LTO on OS X

After getting an LTO build of firefox working on ELF, I decided to try OS X again. There are some differences on how the interface with the linker works and which features are needed from LLVM for it to work. Fortunately I got it just in time for LLVM 2.9 branching :-)

Linker plugins X libraries

Gold and now the traditional bfd based gnu linker use plugins to support LTO. The Apple linker uses a library. From the user perspective, it should not be all that different. Unfortunately, clang will pass -plugin to gold, but it will not set DYLD_LIBRARY_PATH when running the OS X linker, so the linker will then use the system copy of LLVM.
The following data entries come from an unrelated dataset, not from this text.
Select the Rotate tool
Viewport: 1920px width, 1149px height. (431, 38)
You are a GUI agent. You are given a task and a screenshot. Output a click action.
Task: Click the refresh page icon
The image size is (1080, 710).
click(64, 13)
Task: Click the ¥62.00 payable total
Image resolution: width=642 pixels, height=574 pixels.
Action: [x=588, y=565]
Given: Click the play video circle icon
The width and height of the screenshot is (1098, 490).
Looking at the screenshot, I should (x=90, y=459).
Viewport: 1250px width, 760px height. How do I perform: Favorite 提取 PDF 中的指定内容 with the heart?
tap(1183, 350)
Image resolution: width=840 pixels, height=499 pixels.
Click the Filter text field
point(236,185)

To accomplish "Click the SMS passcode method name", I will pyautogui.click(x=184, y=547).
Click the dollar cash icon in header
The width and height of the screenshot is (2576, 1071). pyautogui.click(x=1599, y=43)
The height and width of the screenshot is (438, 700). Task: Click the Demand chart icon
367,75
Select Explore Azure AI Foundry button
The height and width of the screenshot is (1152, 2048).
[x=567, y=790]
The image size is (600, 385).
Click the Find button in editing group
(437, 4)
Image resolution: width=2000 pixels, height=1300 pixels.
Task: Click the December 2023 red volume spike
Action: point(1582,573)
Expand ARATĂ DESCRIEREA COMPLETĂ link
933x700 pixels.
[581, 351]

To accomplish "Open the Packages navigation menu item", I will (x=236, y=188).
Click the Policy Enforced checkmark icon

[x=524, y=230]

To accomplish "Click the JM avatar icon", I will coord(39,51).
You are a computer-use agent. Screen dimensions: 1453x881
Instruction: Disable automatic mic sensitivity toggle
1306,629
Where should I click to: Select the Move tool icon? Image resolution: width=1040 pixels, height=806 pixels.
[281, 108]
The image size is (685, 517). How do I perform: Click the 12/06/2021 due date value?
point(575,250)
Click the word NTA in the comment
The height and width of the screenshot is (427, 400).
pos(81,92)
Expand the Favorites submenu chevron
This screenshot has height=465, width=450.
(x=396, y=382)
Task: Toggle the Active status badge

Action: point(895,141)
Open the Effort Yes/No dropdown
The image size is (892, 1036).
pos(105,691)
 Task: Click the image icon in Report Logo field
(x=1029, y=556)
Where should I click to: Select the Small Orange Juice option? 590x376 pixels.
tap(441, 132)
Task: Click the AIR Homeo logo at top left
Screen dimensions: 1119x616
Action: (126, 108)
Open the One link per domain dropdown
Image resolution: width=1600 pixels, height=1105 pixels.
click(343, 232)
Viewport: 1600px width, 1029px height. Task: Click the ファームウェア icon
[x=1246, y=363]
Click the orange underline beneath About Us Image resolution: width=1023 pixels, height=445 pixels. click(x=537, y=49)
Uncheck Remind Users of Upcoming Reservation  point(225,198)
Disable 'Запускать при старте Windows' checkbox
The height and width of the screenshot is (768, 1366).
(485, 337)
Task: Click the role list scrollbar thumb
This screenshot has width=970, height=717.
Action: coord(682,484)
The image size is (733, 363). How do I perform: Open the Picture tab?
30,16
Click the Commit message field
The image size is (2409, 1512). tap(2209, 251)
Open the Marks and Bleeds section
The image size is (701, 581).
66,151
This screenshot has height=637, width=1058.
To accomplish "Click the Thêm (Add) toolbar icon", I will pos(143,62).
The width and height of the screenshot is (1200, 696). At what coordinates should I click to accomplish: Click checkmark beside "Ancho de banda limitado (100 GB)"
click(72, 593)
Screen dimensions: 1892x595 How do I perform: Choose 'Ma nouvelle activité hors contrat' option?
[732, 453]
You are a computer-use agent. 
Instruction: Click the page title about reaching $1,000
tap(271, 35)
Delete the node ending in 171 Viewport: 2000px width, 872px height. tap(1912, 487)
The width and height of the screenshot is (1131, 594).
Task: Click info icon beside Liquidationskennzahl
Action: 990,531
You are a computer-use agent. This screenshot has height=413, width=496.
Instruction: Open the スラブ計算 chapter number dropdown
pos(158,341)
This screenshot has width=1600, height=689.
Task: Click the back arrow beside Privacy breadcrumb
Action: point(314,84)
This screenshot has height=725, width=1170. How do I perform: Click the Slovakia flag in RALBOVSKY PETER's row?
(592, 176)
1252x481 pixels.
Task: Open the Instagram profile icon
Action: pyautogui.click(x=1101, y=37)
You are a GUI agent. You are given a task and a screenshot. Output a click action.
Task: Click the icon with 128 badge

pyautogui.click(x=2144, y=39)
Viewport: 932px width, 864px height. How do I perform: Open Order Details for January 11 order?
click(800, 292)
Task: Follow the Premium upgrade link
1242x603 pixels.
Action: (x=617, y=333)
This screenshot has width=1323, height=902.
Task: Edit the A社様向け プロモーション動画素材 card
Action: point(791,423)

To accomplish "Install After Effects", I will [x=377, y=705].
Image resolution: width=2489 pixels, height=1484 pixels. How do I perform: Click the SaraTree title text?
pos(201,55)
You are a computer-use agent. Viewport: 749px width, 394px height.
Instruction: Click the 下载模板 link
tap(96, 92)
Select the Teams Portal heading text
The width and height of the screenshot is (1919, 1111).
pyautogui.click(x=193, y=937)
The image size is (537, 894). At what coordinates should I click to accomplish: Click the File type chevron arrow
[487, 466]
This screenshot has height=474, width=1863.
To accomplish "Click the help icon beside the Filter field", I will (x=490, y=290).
To use the local build of llvm, just set DYLD_LIBRARY_PATH. I used

DYLD_LIBRARY_PATH=... make -f client.mk

but it might be possible to set it somewhere in mozconfig.

The -dead_strip option

The OS X linker can strip dead code. This should work with LTO, but unfortunately I was getting linker crashes if using both. To test LTO I changed configure to disable -dead_strip if using LTO (see bug 638149).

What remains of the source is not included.